OBJECTIVE → Rewrite everything from the start of the data down through the line containing "(x=360, y=211)" as a Markdown table with the columns Row and Line, skipping any blank lines and omitting the pictures.

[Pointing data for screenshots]

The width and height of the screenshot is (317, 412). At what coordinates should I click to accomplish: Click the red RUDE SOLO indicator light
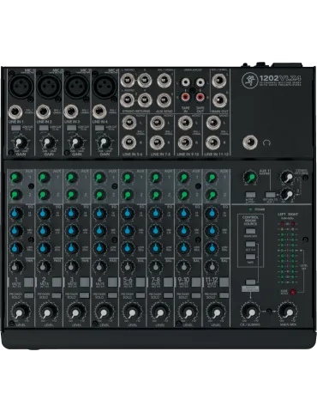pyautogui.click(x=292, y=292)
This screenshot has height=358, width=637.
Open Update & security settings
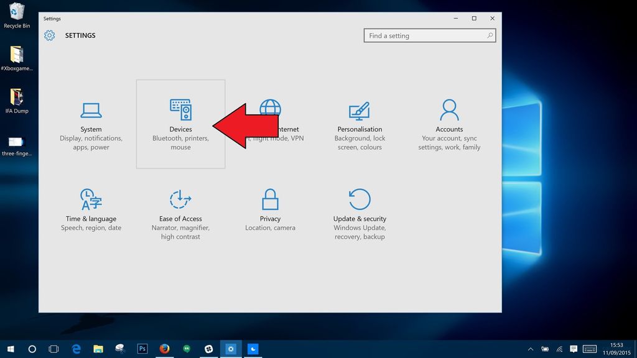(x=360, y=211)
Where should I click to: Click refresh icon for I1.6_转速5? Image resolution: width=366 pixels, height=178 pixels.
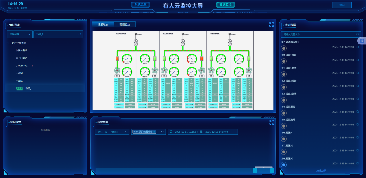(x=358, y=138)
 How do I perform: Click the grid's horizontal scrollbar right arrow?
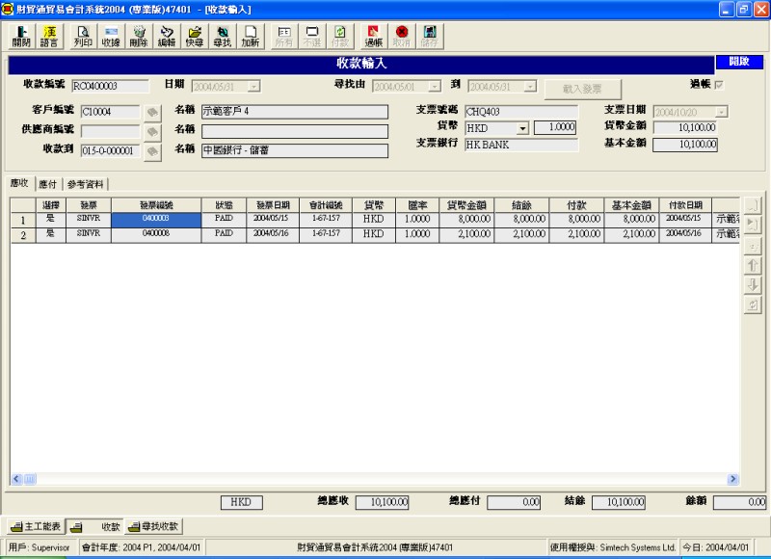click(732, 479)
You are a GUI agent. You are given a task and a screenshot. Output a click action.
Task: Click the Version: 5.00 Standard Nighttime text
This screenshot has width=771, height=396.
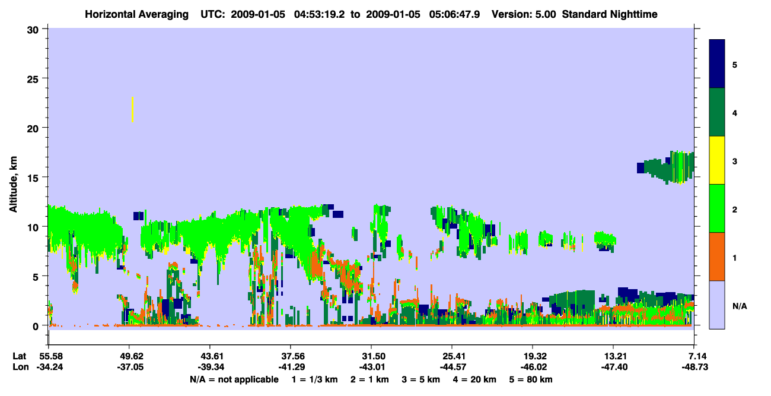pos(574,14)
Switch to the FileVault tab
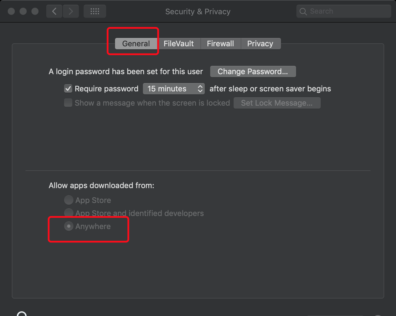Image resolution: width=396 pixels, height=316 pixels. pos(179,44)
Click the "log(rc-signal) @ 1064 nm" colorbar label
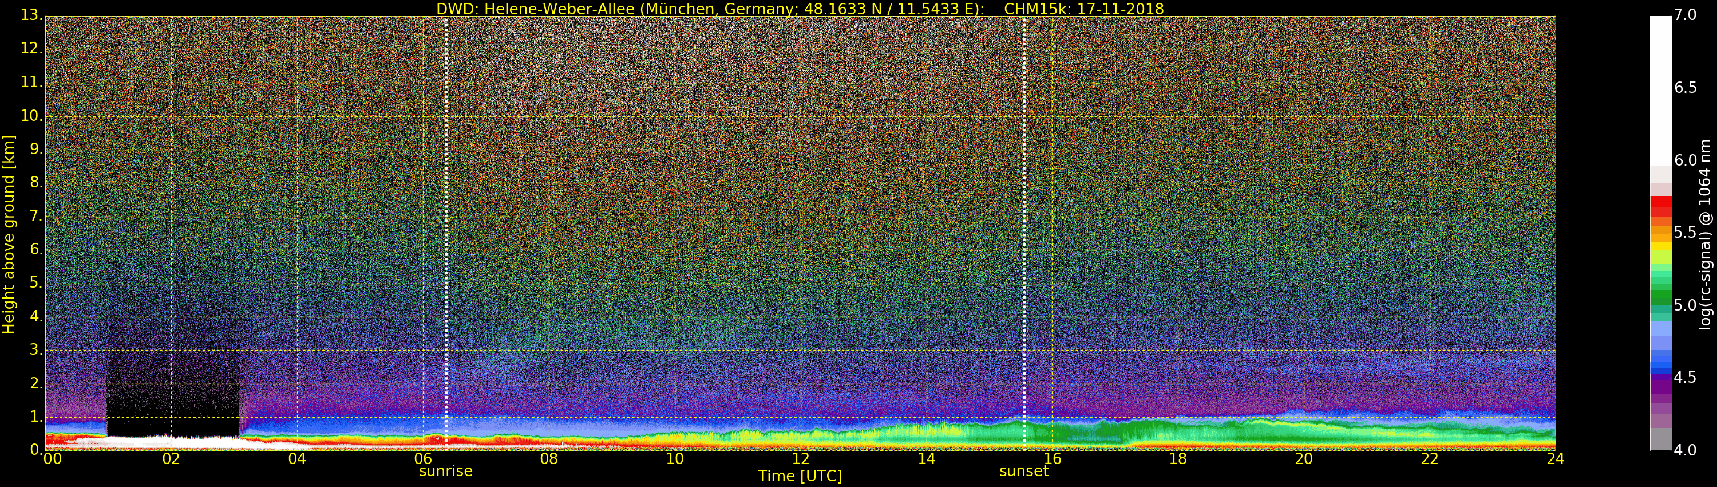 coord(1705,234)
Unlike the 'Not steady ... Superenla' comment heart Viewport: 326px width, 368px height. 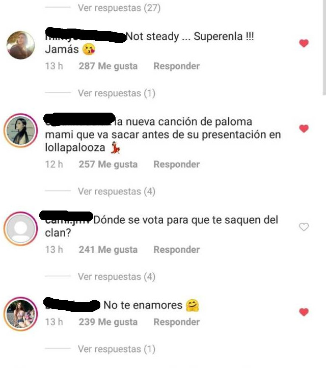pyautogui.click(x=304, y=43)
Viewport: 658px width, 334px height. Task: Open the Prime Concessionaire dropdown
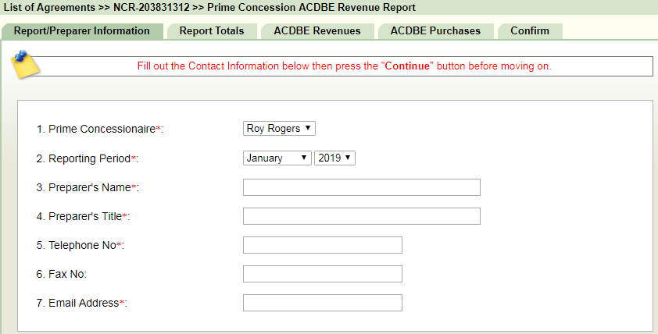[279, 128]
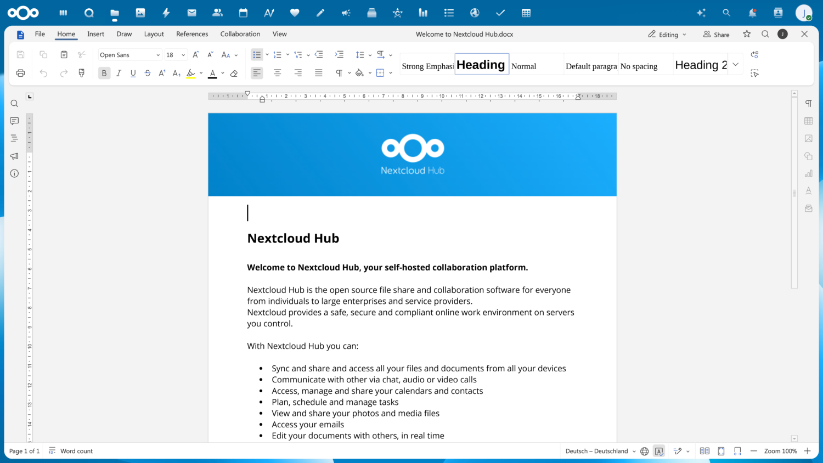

ANSWER →
| Row | Line |
|---|---|
| 1 | The width and height of the screenshot is (317, 412). At what coordinates should I click to accomplish: Click the red RUDE SOLO indicator light |
| 2 | pyautogui.click(x=292, y=292) |
| 3 | This screenshot has height=358, width=637. |
| 4 | Open Update & security settings |
| 5 | (x=360, y=211) |